Die Entwicklung hin zu einer ganz ähnlichen Starre war auch bei Wes Anderson über mehrere Filme hinweg zu beobachten. ASTEROID CITY war kaum noch von einem Puppenhaus zu unterscheiden. Doch THE PHOENICIAN SCHEME bricht diese Kruste wieder auf – nicht, weil die Figuren von Liebe überwältigt werden und nicht mehr an ihrem Korsett halten können, sondern weil es die (lies: unsere) Welt verlangt.

Benicio del Toros Figur lässt sich ziemlich leicht als Amalgam aus Trump und Musk lesen – einerseits mit einem vermeintlichen Firmenimperium, das bei genauerem Hinsehen jedoch nicht mehr als ein mit billigem Sekundenkleber zusammengehaltenes Kartenhaus ist, andererseits mit so viel Fuck-You-Money ausgestattet, dass ein Scheitern unmöglich geworden ist.

Familie ist nicht mehr Familie, sondern ein Synonym für ein Business, dessen Angestellte sich kuratieren lassen.
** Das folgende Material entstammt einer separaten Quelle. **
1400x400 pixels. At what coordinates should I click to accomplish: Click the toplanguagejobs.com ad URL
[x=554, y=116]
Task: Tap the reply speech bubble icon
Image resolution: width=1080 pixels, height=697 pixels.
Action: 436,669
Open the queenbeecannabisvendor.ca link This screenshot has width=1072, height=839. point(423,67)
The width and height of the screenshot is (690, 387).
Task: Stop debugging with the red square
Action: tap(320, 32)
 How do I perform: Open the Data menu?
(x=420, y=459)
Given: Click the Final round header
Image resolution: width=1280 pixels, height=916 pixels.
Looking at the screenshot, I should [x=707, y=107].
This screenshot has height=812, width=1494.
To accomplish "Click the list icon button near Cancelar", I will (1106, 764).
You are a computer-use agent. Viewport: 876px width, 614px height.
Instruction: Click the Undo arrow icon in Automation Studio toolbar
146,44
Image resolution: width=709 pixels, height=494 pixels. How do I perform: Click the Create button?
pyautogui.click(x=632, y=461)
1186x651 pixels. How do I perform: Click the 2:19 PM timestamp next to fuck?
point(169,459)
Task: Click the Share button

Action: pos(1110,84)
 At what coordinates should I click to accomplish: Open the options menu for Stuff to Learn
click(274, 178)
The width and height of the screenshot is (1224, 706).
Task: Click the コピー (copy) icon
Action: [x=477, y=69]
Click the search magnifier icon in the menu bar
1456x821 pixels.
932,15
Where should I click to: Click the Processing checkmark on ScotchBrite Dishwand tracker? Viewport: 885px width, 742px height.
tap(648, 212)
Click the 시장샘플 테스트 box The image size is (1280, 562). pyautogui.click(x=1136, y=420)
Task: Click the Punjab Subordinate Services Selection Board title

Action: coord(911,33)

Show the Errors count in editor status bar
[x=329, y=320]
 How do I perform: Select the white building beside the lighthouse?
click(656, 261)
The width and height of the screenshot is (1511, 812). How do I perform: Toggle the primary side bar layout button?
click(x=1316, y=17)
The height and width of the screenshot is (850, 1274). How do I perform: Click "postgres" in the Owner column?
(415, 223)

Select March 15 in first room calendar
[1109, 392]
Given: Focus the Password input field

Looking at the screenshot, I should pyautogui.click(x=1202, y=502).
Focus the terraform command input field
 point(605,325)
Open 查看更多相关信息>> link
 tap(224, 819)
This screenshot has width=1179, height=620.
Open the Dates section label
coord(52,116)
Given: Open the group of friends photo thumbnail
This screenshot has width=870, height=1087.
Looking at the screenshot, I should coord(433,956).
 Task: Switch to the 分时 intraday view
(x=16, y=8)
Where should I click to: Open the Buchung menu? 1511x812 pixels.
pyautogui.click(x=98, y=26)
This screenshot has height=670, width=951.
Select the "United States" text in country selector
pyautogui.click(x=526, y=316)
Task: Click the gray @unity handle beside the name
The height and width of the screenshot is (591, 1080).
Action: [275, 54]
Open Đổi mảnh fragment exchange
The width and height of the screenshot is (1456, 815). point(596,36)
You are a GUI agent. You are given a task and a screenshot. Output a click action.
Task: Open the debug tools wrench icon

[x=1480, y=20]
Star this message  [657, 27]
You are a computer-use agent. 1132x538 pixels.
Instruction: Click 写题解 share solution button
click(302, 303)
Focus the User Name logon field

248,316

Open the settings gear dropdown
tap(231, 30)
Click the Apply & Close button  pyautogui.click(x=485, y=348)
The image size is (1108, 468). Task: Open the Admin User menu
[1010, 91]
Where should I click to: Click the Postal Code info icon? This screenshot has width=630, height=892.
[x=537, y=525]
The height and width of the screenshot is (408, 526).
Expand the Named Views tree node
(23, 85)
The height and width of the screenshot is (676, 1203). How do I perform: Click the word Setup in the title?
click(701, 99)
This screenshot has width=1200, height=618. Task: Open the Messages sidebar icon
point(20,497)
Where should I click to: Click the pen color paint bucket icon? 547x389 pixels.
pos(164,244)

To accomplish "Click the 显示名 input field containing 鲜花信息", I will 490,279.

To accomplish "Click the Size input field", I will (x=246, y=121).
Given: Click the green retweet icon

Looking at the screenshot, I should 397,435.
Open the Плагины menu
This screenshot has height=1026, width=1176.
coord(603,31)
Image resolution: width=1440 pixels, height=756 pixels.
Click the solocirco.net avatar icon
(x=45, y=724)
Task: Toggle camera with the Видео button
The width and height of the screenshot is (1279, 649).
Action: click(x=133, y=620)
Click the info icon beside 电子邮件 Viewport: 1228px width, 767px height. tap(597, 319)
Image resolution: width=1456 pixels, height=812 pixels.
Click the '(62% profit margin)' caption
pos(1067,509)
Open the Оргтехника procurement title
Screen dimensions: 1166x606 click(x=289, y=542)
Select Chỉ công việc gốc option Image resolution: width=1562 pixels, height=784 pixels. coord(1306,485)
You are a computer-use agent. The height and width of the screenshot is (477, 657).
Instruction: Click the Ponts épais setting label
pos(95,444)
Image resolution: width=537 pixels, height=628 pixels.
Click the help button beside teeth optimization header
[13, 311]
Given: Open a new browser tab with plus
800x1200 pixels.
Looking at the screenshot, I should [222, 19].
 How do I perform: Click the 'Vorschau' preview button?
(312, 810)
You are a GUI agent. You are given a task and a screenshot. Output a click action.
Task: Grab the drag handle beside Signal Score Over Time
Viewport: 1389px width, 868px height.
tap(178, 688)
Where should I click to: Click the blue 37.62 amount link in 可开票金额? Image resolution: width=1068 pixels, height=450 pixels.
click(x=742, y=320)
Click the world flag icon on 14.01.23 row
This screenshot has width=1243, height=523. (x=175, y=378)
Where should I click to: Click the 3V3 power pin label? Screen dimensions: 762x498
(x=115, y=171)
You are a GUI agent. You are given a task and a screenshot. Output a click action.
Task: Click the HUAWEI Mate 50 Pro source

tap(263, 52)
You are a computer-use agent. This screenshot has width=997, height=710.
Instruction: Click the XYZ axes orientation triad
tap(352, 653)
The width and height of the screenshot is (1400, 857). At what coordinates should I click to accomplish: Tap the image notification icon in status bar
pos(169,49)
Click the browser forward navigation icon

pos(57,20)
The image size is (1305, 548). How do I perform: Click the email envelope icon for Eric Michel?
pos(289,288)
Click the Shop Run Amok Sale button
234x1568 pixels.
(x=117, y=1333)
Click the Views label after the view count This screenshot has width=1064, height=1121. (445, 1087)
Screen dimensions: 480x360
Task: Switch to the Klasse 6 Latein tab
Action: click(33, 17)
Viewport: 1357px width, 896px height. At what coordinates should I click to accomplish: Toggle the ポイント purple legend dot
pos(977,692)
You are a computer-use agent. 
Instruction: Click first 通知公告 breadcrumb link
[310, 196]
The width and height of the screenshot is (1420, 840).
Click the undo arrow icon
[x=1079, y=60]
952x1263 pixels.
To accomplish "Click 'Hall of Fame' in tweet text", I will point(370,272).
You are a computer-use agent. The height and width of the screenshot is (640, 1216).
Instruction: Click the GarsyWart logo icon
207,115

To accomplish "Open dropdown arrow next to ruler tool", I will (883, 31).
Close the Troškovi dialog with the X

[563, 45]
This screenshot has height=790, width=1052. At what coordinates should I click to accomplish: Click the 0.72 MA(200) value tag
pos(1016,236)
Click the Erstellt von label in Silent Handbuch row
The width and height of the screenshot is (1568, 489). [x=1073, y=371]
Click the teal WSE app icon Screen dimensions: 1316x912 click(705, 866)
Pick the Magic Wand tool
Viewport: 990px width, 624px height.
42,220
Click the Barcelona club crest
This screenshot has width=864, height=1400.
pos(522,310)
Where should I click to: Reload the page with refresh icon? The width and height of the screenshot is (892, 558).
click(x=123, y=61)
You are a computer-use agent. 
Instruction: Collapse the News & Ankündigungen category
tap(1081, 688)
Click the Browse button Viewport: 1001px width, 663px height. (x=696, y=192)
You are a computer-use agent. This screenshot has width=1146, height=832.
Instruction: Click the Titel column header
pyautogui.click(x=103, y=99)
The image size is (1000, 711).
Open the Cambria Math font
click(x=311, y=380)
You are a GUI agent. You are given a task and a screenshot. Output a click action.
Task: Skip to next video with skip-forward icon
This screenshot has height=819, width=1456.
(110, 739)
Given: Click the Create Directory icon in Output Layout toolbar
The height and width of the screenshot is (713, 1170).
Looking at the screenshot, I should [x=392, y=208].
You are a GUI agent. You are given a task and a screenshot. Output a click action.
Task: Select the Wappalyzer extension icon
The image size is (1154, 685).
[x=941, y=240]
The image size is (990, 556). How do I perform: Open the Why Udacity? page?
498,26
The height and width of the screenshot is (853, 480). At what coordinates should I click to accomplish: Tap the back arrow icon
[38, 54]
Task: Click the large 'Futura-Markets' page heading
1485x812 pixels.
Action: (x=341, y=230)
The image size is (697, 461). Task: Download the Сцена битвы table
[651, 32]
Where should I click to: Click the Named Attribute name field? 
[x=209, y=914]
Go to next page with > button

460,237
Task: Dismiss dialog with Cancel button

Religiosität ist ein Label, das man sich aufs Revers pappen kann, weil sich auch daraus Profit schlagen lässt. Christlich-konservative Werte sind rules for thee and not for me. Menschen, die ein solidarisches und gerechteres Miteinander anstreben, werden als radikale Terrorist:innen abgestempelt.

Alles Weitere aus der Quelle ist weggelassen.